News24 World
- Type: World News
- Country: Australia
- Broadcast area: Australia

Programming
- Language: English
- Picture format: 576i (SDTV 16:9) 1080i (HDTV)

Ownership
- Owner: News Corp Australia
- Parent: Australian News Channel
- Sister channels: News24 News24 Weather

History
- Launched: 20 January 2009; 17 years ago
- Replaced by: Sky News Election Channel (temporarilly as a linear channel during U.S. electoral cycles; 1 May 2016 – 23 January 2017; 28 June 2024 – 2025)
- Former names: Sky News Extra; A-PAC;

Availability

Streaming media
- Online: news24.com.au/world
- Foxtel Now: 603

= News24 World =

Australian television channel

News24 World (formerly Sky News Extra and A-PAC /ˈeɪpæk/ AY-pak; Australian Public Affairs Channel) is an Australian 24-hour cable and satellite from around the world news channel owned by News Corp Australia.

==History==

A-PAC logo used until May 2018

Former A-PAC logo

On 8 December 2008 it was announced that an Australian public affairs channel called A-SPAN (an acronym for Australian Subscription Public Affairs Network) would launch on 20 January 2009. The channel format is modelled on the American public affairs network C-SPAN. The news came after reports the ABC were considering launching a dedicated public affairs digital channel. Prior to launch the channel renamed as A-PAC (an acronym for Australian Public Affairs Channel). A-PAC is a not for profit independent channel funded by Austar and Foxtel, and produced by Sky News Australia.

The channel officially launched on the morning of 20 January 2009, with the inauguration of United States President Barack Obama airing on its first day, using a feed from U.S. cable channel C-SPAN.

Despite originally planned to occur on 26 April 2009, on 17 May 2009 A-PAC began broadcasting in 16:9 widescreen aspect ratio, along with sister channels Sky News Business Channel and Sky News Australia.

On 24 May 2012, Foxtel acquired Austar, which saw Foxtel become the sole stakeholder of A-PAC.

In February 2014, A-PAC had an on-air refresh, as well as launched a revamped website and a new weekly newsletter. In addition, Sky News presenter Helen Dalley was appointed as channel host.

In May 2018, A-PAC was rebranded to Sky News Extra and moved to channel 604 on Foxtel. The name and channel number change reflect on the additional programming it would have and to be in line with the other Sky News channels.

In March 2020, the channel was temporarily rebranded as Sky News COVID-19, as part of the networks' extended coverage of the ongoing 2019–20 coronavirus pandemic in Australia. The channel featured a combination of live and pre-recorded news bulletins, press conferences and segments relating to COVID-19 across the nation.
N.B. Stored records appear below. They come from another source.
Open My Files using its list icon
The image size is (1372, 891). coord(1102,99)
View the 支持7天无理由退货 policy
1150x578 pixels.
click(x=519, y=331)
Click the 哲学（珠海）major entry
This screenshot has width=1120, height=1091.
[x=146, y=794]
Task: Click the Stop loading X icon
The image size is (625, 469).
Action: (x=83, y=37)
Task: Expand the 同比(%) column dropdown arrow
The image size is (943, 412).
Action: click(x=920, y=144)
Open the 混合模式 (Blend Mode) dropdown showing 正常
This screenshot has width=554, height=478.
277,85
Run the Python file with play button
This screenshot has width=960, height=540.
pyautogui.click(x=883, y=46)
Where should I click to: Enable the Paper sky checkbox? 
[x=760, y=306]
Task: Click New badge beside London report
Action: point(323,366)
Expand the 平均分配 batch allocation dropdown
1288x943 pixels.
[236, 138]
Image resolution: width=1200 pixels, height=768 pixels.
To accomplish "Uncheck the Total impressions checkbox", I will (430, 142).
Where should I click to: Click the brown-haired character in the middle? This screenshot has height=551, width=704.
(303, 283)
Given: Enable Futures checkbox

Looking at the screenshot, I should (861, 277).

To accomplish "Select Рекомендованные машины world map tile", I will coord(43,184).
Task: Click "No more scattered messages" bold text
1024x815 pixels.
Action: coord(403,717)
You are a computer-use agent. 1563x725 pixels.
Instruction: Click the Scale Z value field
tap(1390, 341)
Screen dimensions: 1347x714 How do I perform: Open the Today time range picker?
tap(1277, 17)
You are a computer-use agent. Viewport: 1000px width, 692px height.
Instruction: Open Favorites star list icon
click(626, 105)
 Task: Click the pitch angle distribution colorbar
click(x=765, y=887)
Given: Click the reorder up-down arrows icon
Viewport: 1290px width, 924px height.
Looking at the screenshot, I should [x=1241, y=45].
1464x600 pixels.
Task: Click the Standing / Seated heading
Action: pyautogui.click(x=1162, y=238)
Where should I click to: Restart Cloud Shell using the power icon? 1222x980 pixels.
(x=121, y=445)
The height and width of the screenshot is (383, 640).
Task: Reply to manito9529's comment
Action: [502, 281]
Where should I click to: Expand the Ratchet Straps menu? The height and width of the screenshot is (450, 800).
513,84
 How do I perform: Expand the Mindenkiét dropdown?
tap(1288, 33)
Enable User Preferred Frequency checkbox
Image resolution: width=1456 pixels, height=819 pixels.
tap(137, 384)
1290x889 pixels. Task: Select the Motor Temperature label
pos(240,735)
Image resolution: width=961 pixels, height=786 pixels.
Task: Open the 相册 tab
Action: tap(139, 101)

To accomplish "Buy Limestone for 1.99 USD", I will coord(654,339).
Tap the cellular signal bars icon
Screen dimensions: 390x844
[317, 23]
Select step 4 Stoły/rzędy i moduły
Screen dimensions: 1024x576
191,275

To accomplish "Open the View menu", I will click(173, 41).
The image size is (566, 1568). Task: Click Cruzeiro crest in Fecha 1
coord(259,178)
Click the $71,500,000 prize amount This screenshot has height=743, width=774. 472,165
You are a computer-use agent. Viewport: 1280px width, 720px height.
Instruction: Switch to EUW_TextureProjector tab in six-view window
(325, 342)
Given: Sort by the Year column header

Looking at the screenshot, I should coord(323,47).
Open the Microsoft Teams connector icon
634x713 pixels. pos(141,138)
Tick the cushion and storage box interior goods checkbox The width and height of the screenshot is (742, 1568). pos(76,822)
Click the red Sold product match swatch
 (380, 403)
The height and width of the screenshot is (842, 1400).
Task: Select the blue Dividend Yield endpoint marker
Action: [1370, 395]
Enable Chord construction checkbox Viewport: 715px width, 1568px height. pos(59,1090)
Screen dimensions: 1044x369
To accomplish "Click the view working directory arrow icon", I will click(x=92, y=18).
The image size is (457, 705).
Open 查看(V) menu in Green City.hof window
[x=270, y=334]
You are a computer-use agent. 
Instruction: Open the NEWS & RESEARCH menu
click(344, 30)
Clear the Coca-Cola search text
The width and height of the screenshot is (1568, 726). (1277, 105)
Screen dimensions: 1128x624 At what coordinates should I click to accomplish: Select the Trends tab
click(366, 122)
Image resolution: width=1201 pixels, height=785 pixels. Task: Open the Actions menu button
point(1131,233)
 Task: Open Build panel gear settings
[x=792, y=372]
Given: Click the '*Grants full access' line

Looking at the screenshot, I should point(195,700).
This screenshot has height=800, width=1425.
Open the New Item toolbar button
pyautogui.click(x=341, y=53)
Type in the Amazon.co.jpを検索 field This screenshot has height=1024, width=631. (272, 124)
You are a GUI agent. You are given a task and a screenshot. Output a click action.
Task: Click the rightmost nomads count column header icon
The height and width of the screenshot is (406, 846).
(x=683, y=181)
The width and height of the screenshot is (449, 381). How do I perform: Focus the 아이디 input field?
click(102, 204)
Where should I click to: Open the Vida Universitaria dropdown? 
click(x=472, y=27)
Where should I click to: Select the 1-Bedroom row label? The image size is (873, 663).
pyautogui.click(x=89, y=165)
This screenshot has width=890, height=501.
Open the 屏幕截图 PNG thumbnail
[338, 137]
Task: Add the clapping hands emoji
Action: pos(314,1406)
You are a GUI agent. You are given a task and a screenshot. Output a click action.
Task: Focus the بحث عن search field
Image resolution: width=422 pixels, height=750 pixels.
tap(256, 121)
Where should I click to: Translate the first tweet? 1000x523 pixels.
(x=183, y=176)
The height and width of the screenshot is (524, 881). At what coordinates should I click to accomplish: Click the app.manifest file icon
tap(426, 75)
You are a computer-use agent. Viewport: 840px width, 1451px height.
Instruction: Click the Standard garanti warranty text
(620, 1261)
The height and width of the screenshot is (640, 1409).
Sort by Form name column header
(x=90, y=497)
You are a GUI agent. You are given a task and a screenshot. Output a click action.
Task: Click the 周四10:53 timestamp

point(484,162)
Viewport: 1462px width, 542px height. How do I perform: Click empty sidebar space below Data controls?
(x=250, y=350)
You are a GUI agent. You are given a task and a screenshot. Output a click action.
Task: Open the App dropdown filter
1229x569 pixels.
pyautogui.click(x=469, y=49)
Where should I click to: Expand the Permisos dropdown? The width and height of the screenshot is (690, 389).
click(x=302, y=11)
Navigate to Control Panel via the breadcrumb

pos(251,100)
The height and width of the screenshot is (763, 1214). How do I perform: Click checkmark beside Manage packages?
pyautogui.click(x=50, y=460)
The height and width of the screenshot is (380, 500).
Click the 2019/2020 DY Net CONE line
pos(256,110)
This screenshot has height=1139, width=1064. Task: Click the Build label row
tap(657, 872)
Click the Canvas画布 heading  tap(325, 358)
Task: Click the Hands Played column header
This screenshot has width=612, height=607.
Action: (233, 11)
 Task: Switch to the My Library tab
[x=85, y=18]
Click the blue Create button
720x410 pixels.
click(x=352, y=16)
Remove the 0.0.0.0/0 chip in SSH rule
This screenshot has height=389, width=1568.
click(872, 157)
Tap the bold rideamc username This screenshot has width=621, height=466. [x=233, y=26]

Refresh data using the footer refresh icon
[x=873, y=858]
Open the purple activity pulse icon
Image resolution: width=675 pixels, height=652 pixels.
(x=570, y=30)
Sky News COVID-19 was reverted to Sky News Extra on 1 June 2021.

On 25 July 2023, the channel was temporarily rebranded as Sky News: The Voice Debate, as part of the networks' coverage of the Indigenous Voice to Parliament. The channel featured a combination of live and pre-recorded news bulletins, press conferences and segments relating to the Indigenous Voice to Parliament across the nation. Sky News: The Voice Debate was reverted to Sky News Extra on 16 October 2023.

==Programming==
News24 World content features live broadcasts from Australia's Parliament House in Canberra (including sittings of the House of Representatives, the Senate, parliamentary Committee meetings and political press conferences), the parliaments of New South Wales, Victoria and Queensland as well as sittings of the United States Congress, live broadcasts of speeches from the Australian National Press Club and a program which provides coverage of the New Zealand, Canadian and British parliaments. Material from the United Nations and the European Parliament is also aired.

==Availability==
At launch News24 World was available via satellite and cable, then Internet streaming on its website, as well as on free-to-air digital television in Sydney as a trial.

From 1 May 2016, the service's linear channel was replaced by the original Sky News Election Channel (which also launched HD operations at the same time), resulting in the service only being available on the Sky News Multiview service and online. Although the service was originally planned to relaunch as a linear channel on 30 November 2016, this was later postponed, and ultimately the linear channel did not return until 24 January 2017 after the American presidential inauguration. Sky News Extra retained the HD feed originated by SNEC. On 28 June 2024, SNEC again returned over Sky News Extra's channel space on cable, Foxtel and satellite.